Funny you should ask. IBM presented on this at the NY/NJ MQ User Group last week and in their example you could pump out lots of containers but all would have a QMgr named QM1. This is completely contradictory to the advice they've been giving us for years to make sure all QMgrs have different names. A cluster uses the QMID but each QM1 in each container in this model probably also has the same QMID. Message routing, the thing you really care about, uses only the QMgr name so even if the QMID were different nothing can route back to a given QM1 instance.
I asked specifically about which use case they are trying to address in the example. There was no specific use case cited, but assurances were made that some exist. I'll believe it when I see it. In the meantime...
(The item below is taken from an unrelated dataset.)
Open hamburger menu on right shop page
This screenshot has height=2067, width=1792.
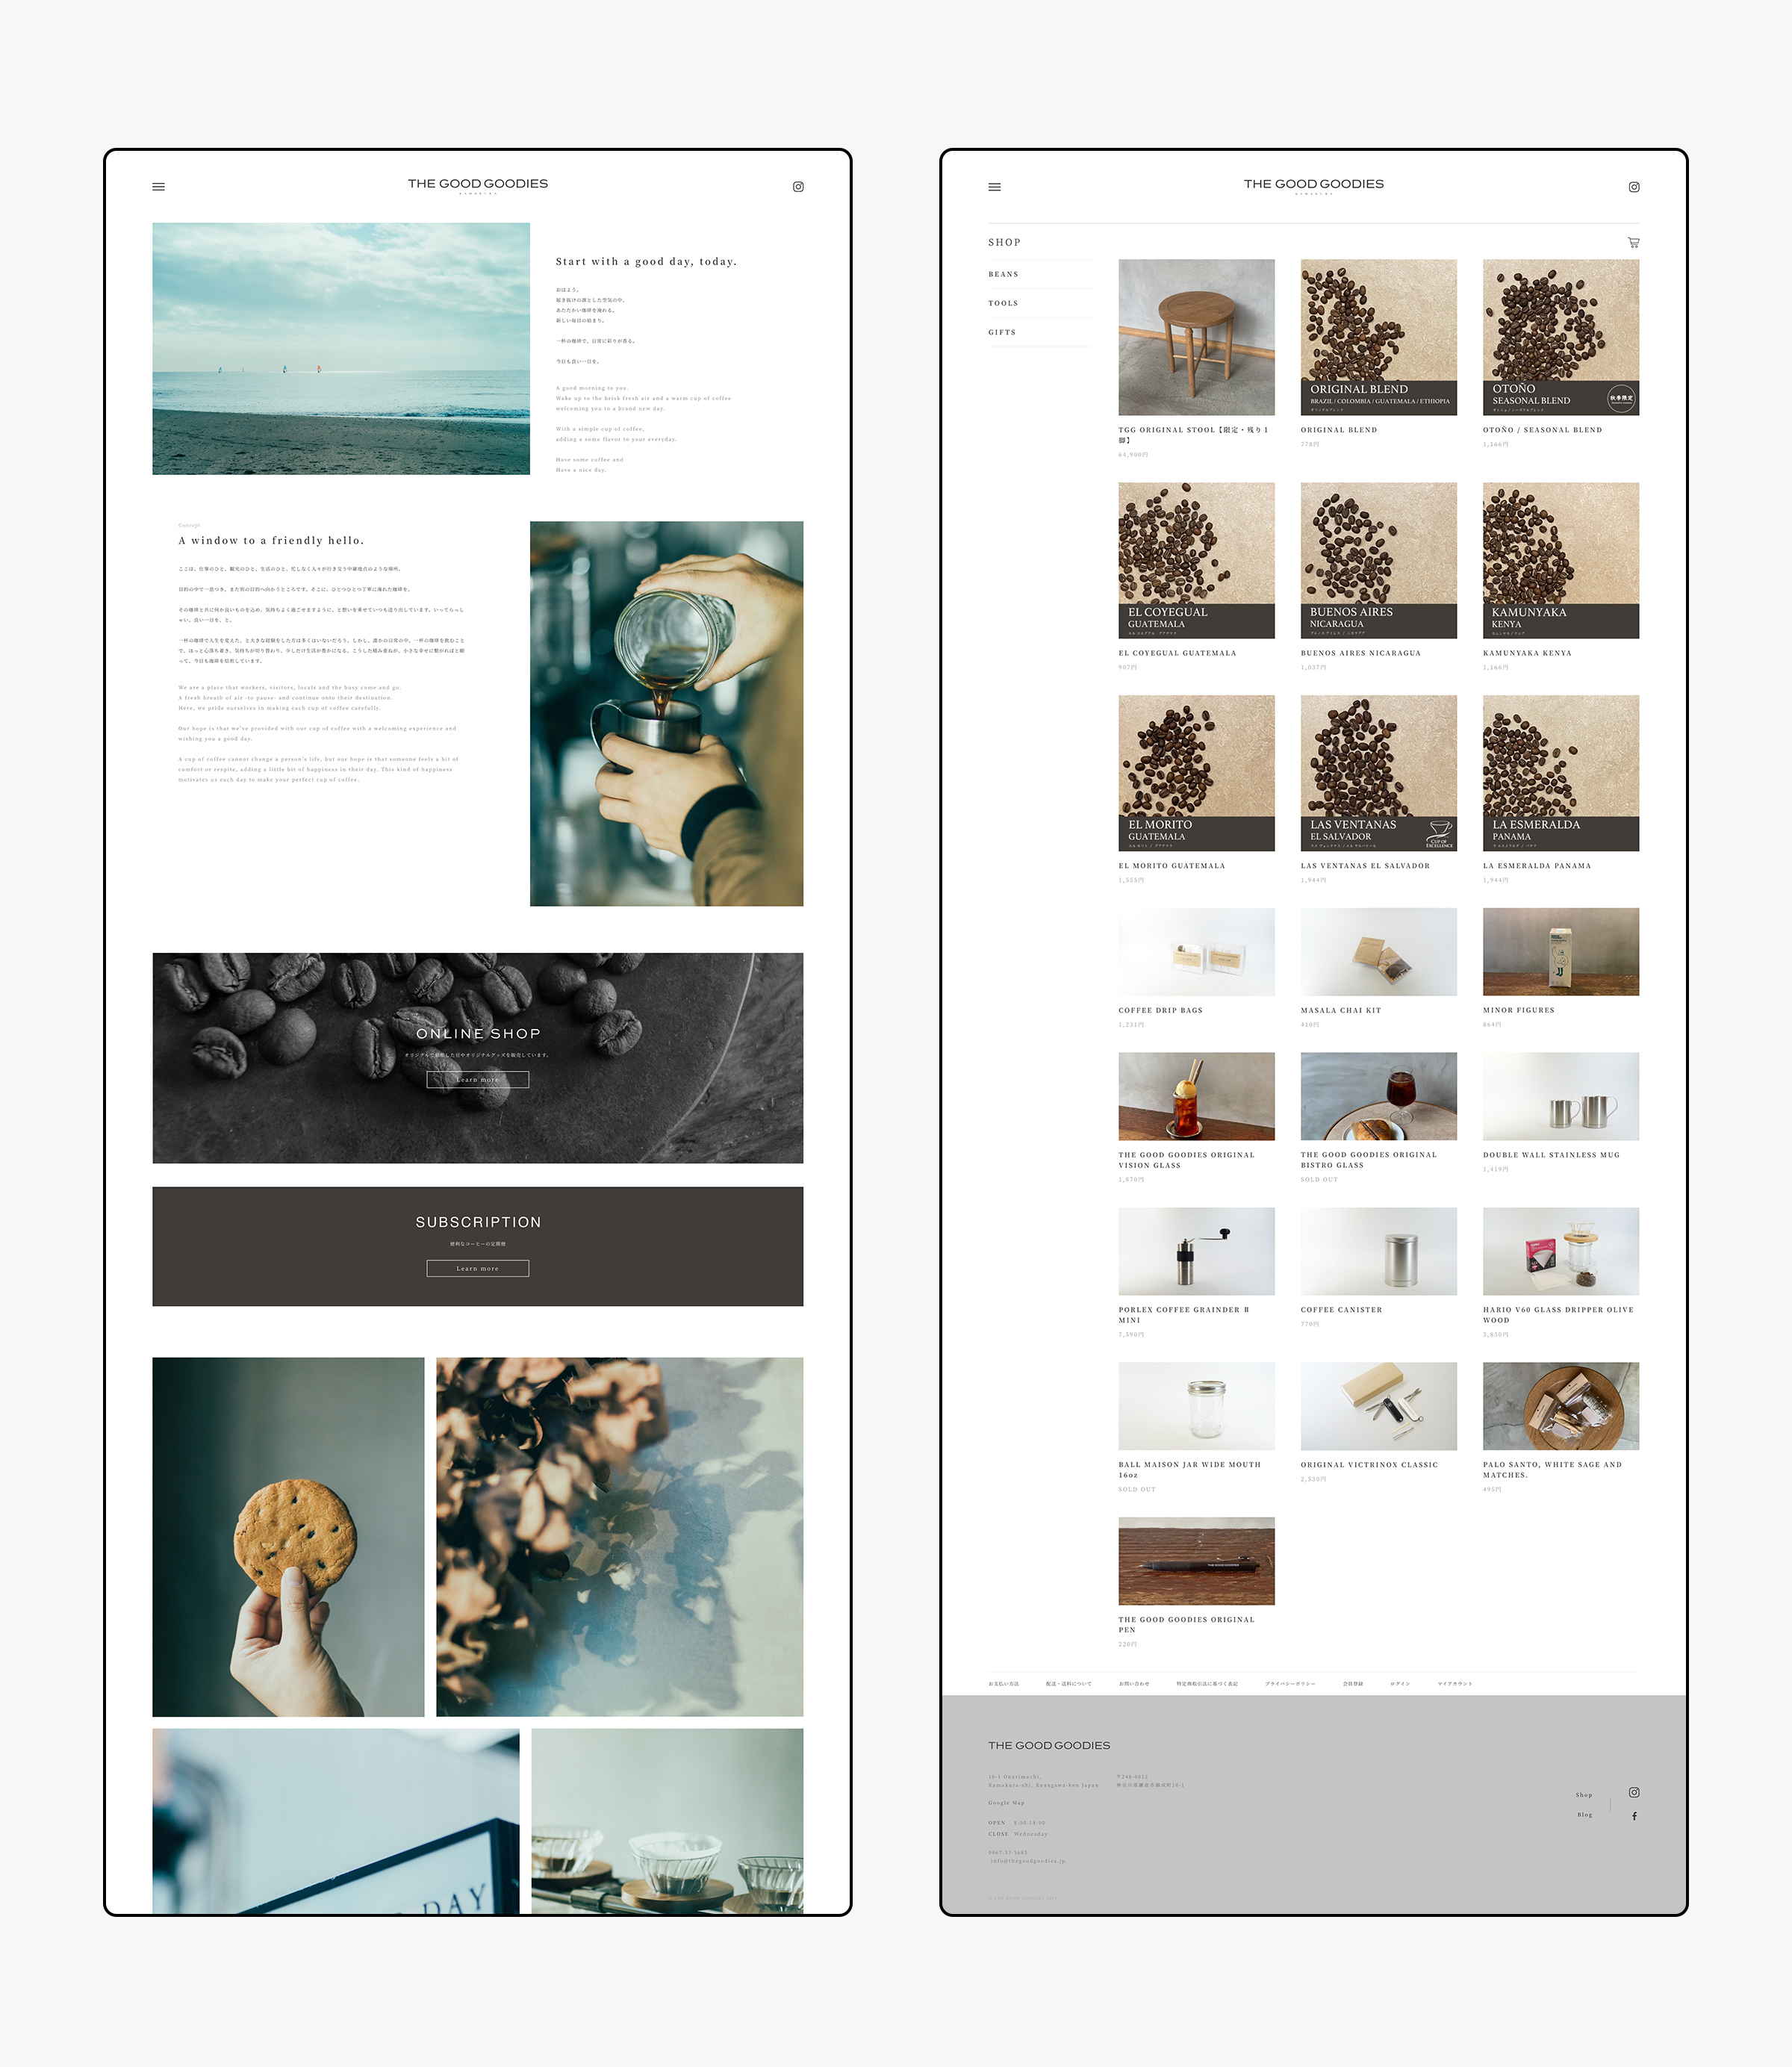click(994, 187)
- If the things exchanging messages all meet at the same QMgr in the same container this would work.
- If you have an application that's going to fire-and-forget messages, and the destination can be reached over point-to-point channels this would work. (Clustering is out due to the QMgr name resolution issue. Reply messages are out since the QMgr name is ambiguous.)
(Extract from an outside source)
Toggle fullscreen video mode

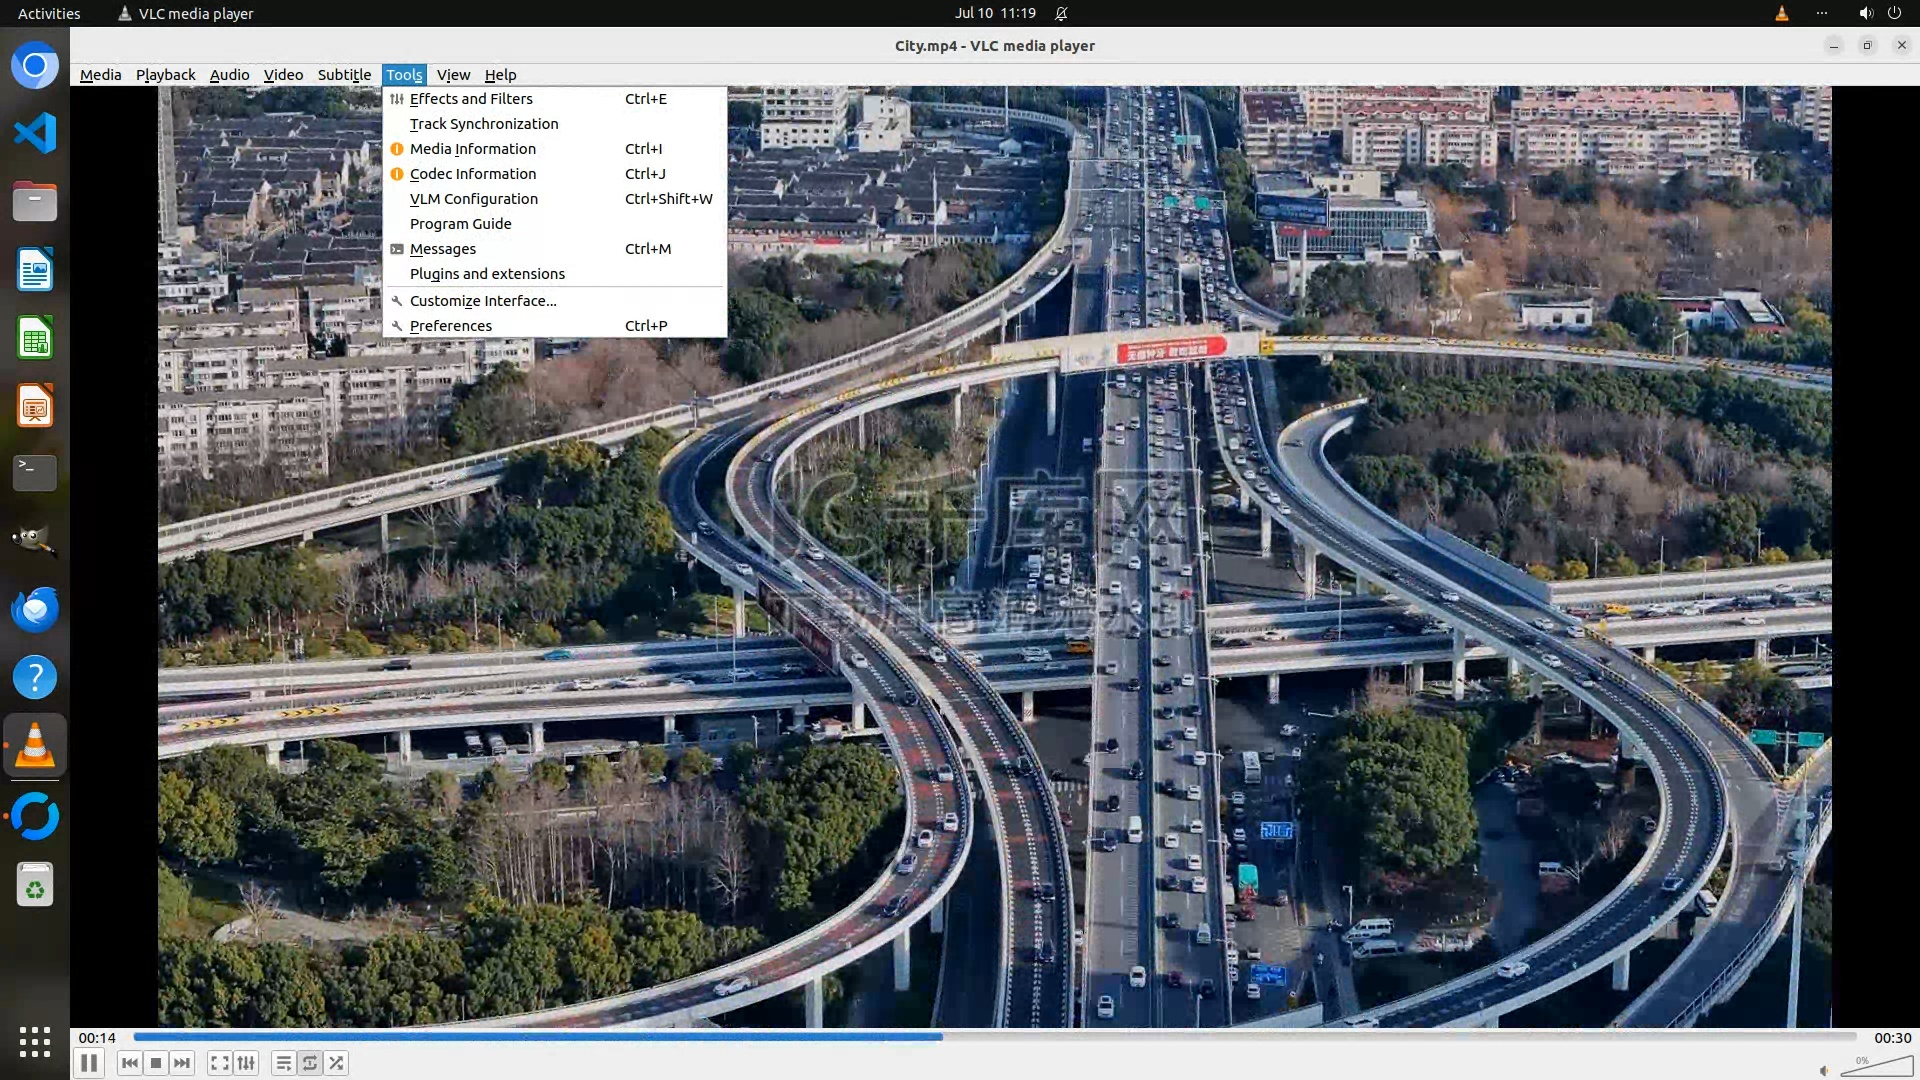(220, 1063)
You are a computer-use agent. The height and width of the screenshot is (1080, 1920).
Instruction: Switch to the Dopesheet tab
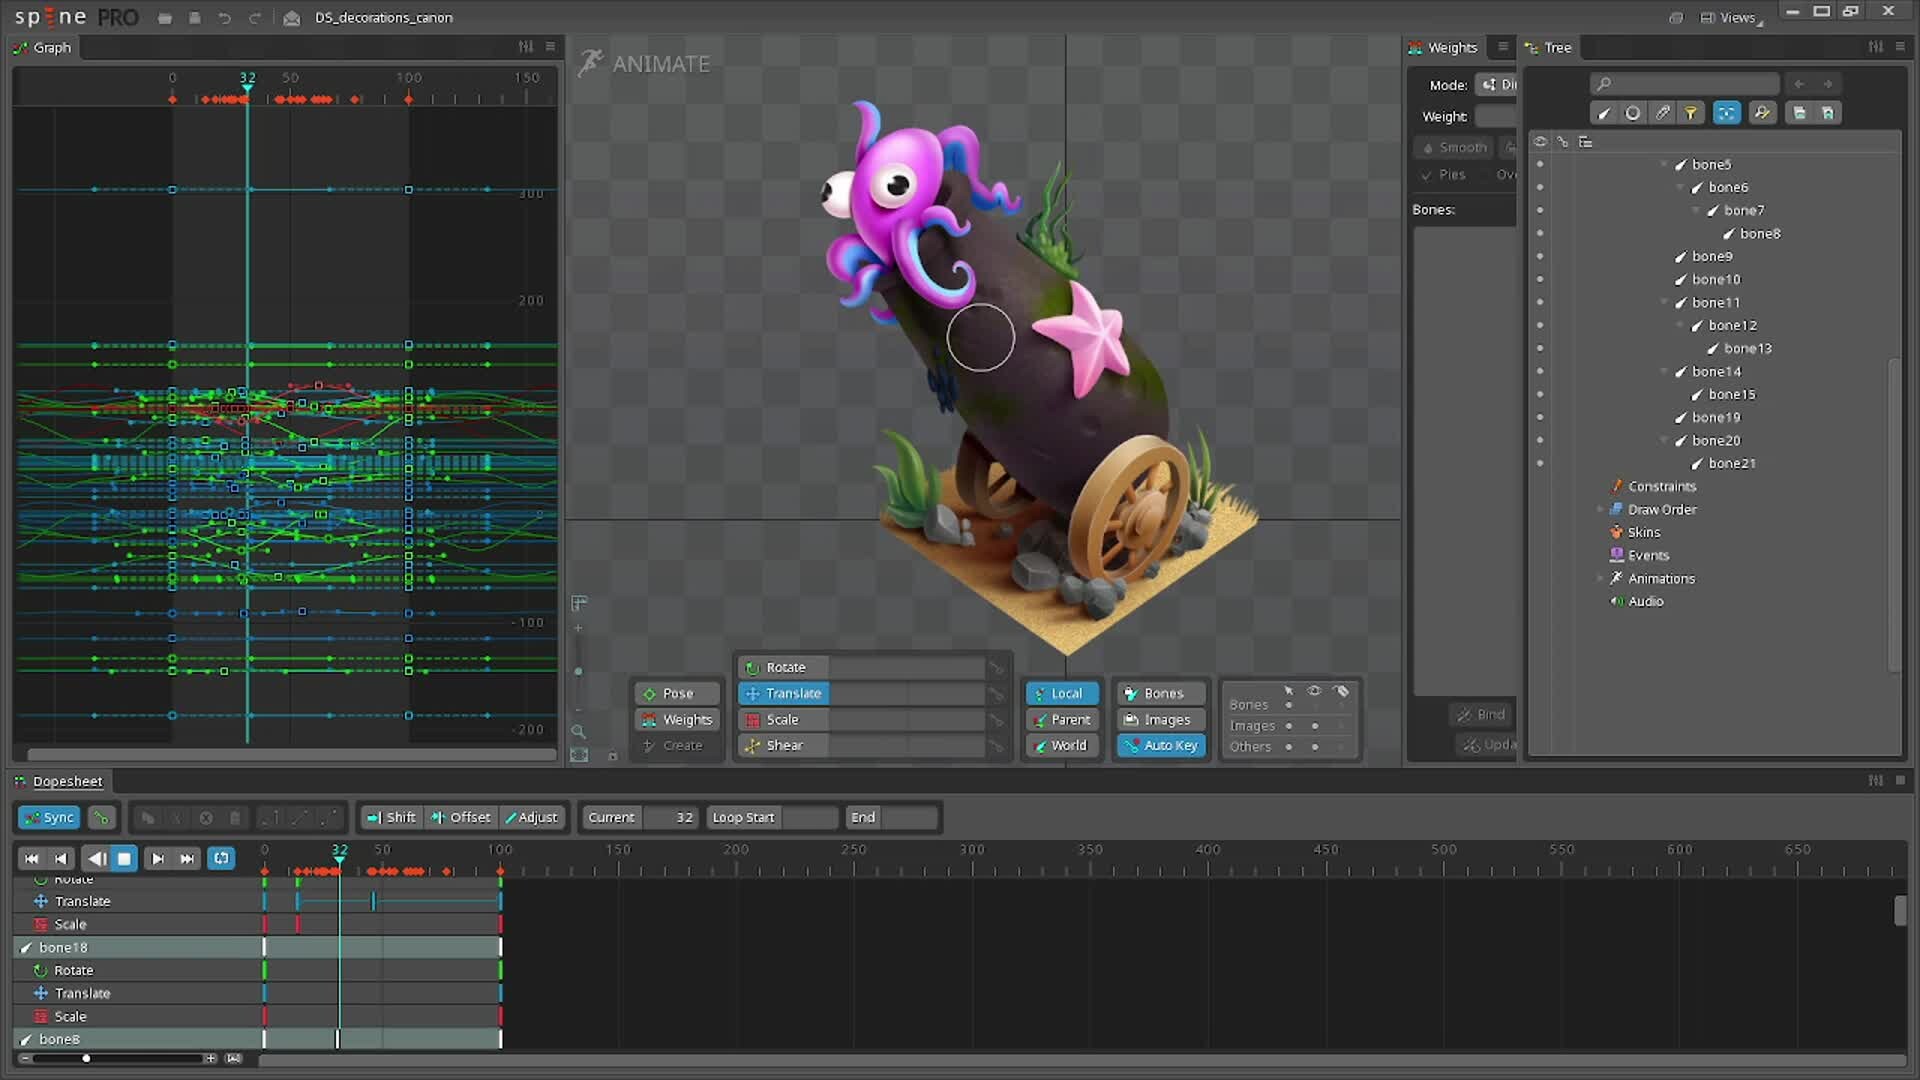pos(59,781)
If you wanted to publish a service that listened on a well-known queue name, this model fails. If you wanted high availability and for apps to switch back and forth across QMgrs, this fails. The number of use cases for which duplicate QMgrs fails are too numerous to count. It's about as far as you can get from a Best Practice based on everything IBM's published to date on the subject. Perhaps they will at some point publish some blog posts or docs that explain how this is useful and explain in detail when and how those use cases avoid all the problems with dupe QMgr names.
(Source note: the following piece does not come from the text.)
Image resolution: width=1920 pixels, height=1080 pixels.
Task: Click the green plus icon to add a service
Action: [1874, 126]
That said, if you are willing to build the QMgr as part of the first boot of the container, things are much more workable. I have scripts installed at several of my customer sites that do this. The MQ admin describes an MQ baseline configuration and one or more patterns to lay on top of it, and these are stored in a web-accessible repository. When the container initializes, the MQ start script sees there are no QMgrs and queries the config database to discover what kind of QMgr goes there. It then builds the QMgr, generates the cert, exchanges the cert with other QMgrs it needs to talk to, joins the cluster if required, sets up all the ACL's for the IDs that need to access it, builds the queues for the assigned apps, builds the queues for the monitoring solution, attaches the 3rd party web management console, and sends an email to the admin saying it's running.
This method supports pretty much any MQ use case since it builds pre-defined patterns and you can make those look like anything. Need a hub? Make a pattern. Need a fast-recovery HA QMgr? Make a Pattern. Need really big messages? Make a pattern.
I met with IBM's presenter after the meeting to discuss all of this but they seem content for now to demo containers that spew out dozens of QM1 instances. Looks like we'll have to solve this one on our own.
Short answer - plenty of good use cases for MQ containers if you instrument it to build unique QMgrs.